Exercise:
Only the lines from the top of the data through the line with "Task: Click the 4.000 C badge for POMO4" should be repeated, each exactly as written.

Records for processing:
****

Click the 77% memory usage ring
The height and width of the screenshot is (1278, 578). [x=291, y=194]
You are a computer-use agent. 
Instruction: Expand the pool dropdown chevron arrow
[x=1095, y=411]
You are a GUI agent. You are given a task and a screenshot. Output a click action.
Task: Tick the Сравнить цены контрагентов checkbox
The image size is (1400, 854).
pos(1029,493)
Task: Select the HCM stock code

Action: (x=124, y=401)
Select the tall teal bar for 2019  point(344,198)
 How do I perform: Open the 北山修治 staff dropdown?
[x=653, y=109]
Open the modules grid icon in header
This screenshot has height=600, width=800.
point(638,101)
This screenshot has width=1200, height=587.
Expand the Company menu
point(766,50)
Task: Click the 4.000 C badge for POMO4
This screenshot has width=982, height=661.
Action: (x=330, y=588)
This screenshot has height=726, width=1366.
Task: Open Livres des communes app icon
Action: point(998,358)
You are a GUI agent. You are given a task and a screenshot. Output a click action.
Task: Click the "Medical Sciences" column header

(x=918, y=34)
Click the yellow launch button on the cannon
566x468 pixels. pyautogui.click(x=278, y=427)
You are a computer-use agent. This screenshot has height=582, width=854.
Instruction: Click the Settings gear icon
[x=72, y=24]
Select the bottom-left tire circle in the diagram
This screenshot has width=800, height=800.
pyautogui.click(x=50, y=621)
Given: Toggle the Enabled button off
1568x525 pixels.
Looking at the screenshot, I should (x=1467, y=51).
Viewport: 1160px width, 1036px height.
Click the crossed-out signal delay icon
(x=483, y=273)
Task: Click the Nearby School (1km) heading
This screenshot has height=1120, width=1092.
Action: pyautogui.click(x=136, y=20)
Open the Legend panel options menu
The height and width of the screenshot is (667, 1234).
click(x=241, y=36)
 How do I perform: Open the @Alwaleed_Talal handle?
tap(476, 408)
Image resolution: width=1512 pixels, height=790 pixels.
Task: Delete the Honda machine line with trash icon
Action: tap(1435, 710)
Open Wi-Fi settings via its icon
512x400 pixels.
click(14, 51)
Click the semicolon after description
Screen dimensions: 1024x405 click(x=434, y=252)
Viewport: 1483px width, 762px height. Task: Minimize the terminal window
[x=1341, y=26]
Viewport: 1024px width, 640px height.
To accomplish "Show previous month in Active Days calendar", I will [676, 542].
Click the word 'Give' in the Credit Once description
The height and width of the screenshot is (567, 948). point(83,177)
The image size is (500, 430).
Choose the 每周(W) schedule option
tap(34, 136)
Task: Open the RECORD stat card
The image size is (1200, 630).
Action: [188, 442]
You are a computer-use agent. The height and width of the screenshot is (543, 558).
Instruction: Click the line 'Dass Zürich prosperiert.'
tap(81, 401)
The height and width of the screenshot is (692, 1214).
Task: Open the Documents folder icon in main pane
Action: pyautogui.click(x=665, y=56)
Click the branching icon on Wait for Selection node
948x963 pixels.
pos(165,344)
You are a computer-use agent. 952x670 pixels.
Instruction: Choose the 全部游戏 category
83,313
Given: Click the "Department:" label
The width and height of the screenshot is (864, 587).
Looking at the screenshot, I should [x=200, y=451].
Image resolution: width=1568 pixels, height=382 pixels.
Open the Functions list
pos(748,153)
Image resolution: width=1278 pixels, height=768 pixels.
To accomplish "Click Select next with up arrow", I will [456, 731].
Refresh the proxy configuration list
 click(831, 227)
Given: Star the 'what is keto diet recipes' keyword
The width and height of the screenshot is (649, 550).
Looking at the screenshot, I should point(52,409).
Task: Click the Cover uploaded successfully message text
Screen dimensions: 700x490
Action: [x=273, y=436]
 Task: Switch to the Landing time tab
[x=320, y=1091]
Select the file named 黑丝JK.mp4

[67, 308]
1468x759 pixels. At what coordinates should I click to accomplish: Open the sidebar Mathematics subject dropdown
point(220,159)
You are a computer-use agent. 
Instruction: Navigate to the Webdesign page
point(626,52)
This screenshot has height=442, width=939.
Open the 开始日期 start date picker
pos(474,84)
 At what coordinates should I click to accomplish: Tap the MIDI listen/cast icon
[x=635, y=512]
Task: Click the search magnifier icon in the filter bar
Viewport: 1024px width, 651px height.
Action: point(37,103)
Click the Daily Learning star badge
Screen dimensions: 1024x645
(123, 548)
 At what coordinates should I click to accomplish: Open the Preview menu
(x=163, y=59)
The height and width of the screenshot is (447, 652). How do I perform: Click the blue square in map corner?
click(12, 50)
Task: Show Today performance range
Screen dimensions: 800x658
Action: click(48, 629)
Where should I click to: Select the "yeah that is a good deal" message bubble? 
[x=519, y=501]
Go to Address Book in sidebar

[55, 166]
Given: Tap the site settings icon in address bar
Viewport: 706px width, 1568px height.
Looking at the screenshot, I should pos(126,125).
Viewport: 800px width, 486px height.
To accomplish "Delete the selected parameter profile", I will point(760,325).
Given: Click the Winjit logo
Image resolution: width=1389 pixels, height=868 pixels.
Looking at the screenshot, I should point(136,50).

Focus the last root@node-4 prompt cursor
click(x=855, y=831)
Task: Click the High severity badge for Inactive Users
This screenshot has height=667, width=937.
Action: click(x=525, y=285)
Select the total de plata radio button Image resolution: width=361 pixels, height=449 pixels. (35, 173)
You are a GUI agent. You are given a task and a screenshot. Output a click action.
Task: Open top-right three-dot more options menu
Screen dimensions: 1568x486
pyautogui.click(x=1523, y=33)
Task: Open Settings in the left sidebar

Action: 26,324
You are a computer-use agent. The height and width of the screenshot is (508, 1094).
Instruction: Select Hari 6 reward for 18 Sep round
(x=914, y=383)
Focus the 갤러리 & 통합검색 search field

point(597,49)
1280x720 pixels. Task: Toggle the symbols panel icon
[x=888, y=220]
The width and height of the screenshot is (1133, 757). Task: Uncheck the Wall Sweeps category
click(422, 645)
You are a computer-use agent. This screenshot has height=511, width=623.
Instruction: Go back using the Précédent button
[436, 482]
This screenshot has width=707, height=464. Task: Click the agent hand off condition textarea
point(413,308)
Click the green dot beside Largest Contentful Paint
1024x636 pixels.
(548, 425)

****

Finished exercise:
Click the 77% memory usage ring
The height and width of the screenshot is (1278, 578). [x=291, y=194]
You are a computer-use agent. 
Instruction: Expand the pool dropdown chevron arrow
[x=1095, y=411]
You are a GUI agent. You are given a task and a screenshot. Output a click action.
Task: Tick the Сравнить цены контрагентов checkbox
The image size is (1400, 854).
pos(1029,493)
Task: Select the HCM stock code

Action: (x=124, y=401)
Select the tall teal bar for 2019  point(344,198)
 How do I perform: Open the 北山修治 staff dropdown?
[x=653, y=109]
Open the modules grid icon in header
This screenshot has height=600, width=800.
point(638,101)
This screenshot has width=1200, height=587.
Expand the Company menu
point(766,50)
Task: Click the 4.000 C badge for POMO4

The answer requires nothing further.